Kremlin, Washington tarafından uygulanan istikrar, özelleştirme, liberalizasyon ve demokratikleşme uyum programını benimsemiştir. 1998 mali krizi birçok yöneticinin iflas etmesine birçoğunun da işadamı olmasına neden olmuştur. Günümüzde parlamento sağlam bir reformist çoğunluğa sahiptir. Kişisel gelirin % 13'ü gelir vergisi olarak belirlenmiş ve şirket karları pay oranı da % 24 olarak netleştirilmiştir. IMF programı tamamen uygulanmış ve Rusya Federasyonu'nda piyasa ekonomisinin işlerliğinin olduğu anlaşılmıştır.
Rusya Federasyonu ekonomisinin dışa açıklığı, girişimciliğin desteklenmesi, fiyatların kontrolsüzlüğü, kısmi özelleştirme gibi düzenlemeler Sovyet standartlarının aşılabileceği gibi bir umut yaratmıştır. Ancak bunların karşısında rant ödeme, kaynak demobilizasyonu, sermaye akışı, erkek egemenliği, yüksek ölüm oranı, düşük doğum oranı, doğum bozukluklarında artış, AIDS ve azalan insan sermayesi gibi negatif faktörler de bulunmaktadır. Bütün bu faktörler dikkate alındığında Rusya Federasyonu ulusal güvenlik analistleri Gayrı Safi Yurt İçi Hasıla'da (GSYİH) 2002-25 döneminde % 3'den daha büyük bir büyüme beklememektedirler. Rusya Federasyonu'nun kişi başı GSYİH'si Japonya ve AB'nin GSYİH'leriyle eşdeğer ilerleme gösterebilir. Fakat ABD, Çin, Güney Kore, Tayvan, Malezya ve Hindistan'ın GSYİH düzeyine ulaşmasına imkân yoktur.
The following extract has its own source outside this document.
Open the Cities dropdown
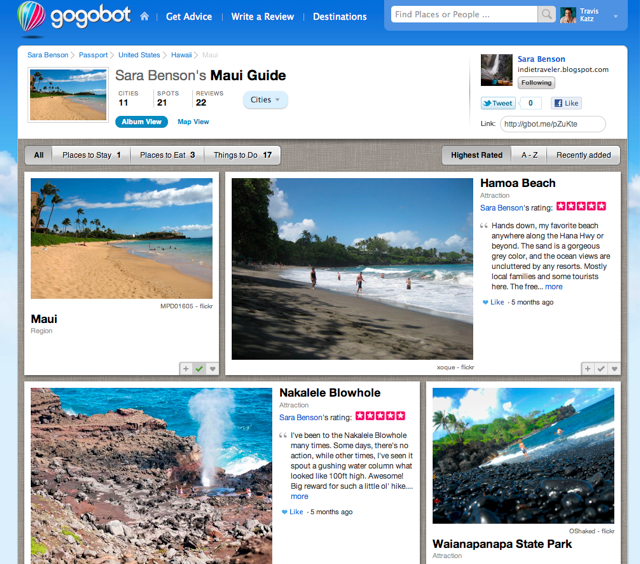The height and width of the screenshot is (564, 640). (265, 100)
Rusya Federasyonu'nun GSYİH'si Çin ve ABD'nin GSYİH'lerinin 1/10'u düzeyine düşecektir. Bu da Rusya Federasyonu'nun global pazarda etkisini yitirmesine neden olacaktır. Rusya Federasyonu'nun maddi refah düzeyi üretim arttıkça ve nüfus azaldıkça artacaktır. Ancak, gücü azalacaktır. Soğuk Savaş döneminde, 290 milyon nüfusu ve yapısal olarak militarize ekonomisiyle Sovyetler Birliği ABD'nin sahip olduğundan daha büyük silahlı kuvvetlere sahipti. Ancak, 2025 yılında Rusya Federasyonu'nun nüfusu 125 milyona düşecektir ve GSYİH ise ABD'nin % 47'si oranında olacaktır. Bunların dışında Putin, Moskova usulü otoriter üretim modelinden vazgeçmediği sürece, global endüstriyel mal pazarında etkili olamayacaktır. Sivil üretim malları ihraç edilemeyecektir.
Rusya Federasyonu bugüne dek süregelmiş yeteneklerini yitirmeye başladığı için, potansiyel tehlikelere karşı önlem olarak nükleer caydırma yollarına başvurmak durumunda kalmıştır. Rusya Federasyonu'nun Sovyetler Birliği dönemi düzeyinde yeniden silahlanması, silahlanma yarışını hızlandıracak ve dünyayı 2010-25 yılları arasında güvenlik problemlerinin yaşanacağı bir sürece sokacaktır. Rusya Federasyonu, bir korkuluk olma eşiğindedir. Güçlü devletler Rusya'nın bu zayıflığını istismar edebilirler. Bu durumda hem Rusya Federasyonu açısından hem de küresel istikrar açısından hiç iyi olmayacaktır.